Want to live a long time? Get into the gym and start pumping iron. Boiled down to its essence, that's the takeaway message from new UCLA research. It suggests that the more muscle mass older Americans have, the less likely they are to die prematurely.
The findings add to the growing evidence that overall body composition — and not the widely used body mass index, or BMI — is a better predictor of all-cause mortality.
"So many studies on the mortality impact of obesity focus on BMI. Our study indicates that clinicians need to be focusing on ways to improve body composition, rather than on BMI alone, when counseling older adults on preventative health behaviors," said Dr. Preethi Srikanthan, an assistant clinical professor at UCLA. The study, published in the American Journal of Medicine, is the culmination of previous UCLA research led by Dr. Srikanthan.

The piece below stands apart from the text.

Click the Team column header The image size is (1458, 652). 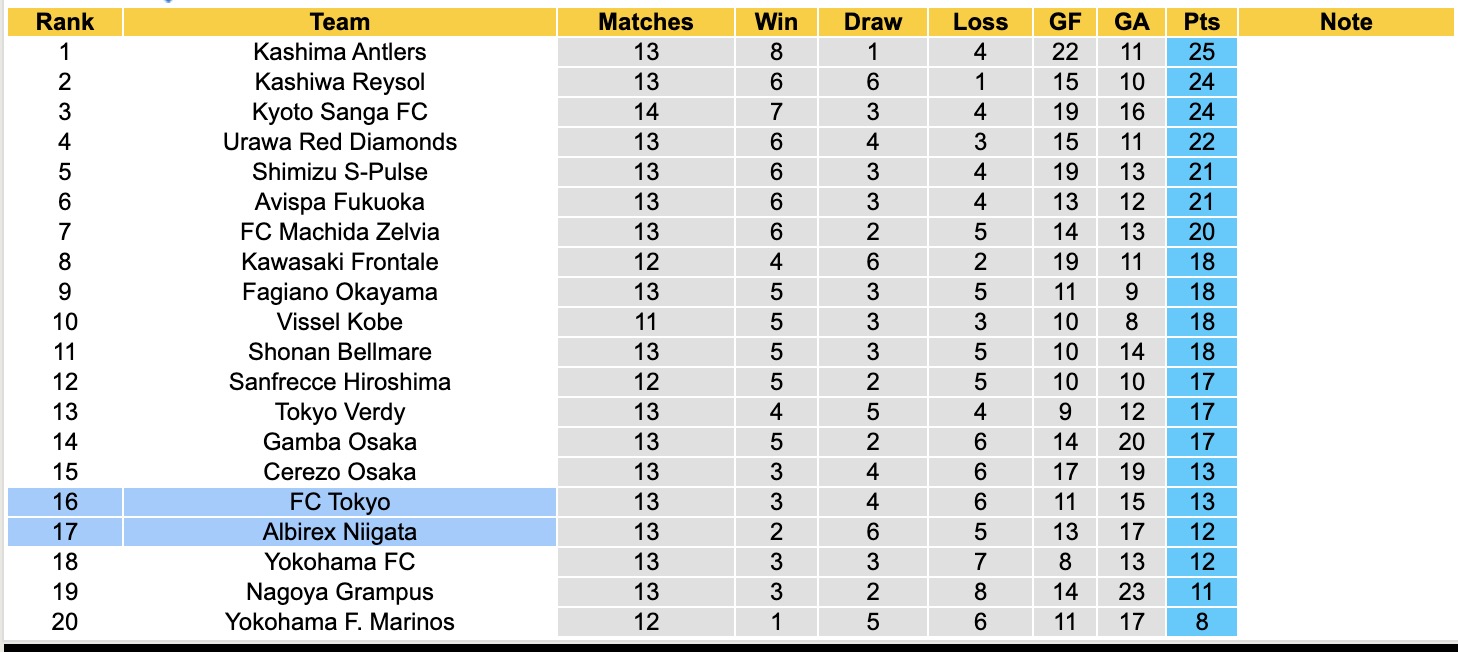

The researchers analyzed data ona group of 3,659 individuals that included men who were 55 or older and women who were 65 or older at the time of the survey. The authors then determined how many of those individuals had died from natural causes based on a follow-up survey done in 2004.
Muscle mass index
The body composition of the study subjects was measured using bioelectrical impedance, which involves running an electrical current through the body. Muscle allows the current to pass more easily than fat does, due to muscle's water content. In this way, the researchers could determine a "muscle mass index" — the amount of muscle relative to height — similar to a body mass index. They looked at how this muscle mass index was related to the risk of death.
They found that all-cause mortality was significantly lower in the fourth quartile of muscle mass index compared with the first quartile.
"In other words, the greater your muscle mass, the lower your risk of death," said Dr. Arun Karlamangla, the study's co-author. "Thus, rather than worrying about weight or body mass index, we should be trying to maximize and maintain muscle mass."
"Future research should determine the type and duration of exercise interventions that improve muscle mass and potentially increase survival in (healthy), older adults," the researchers wrote.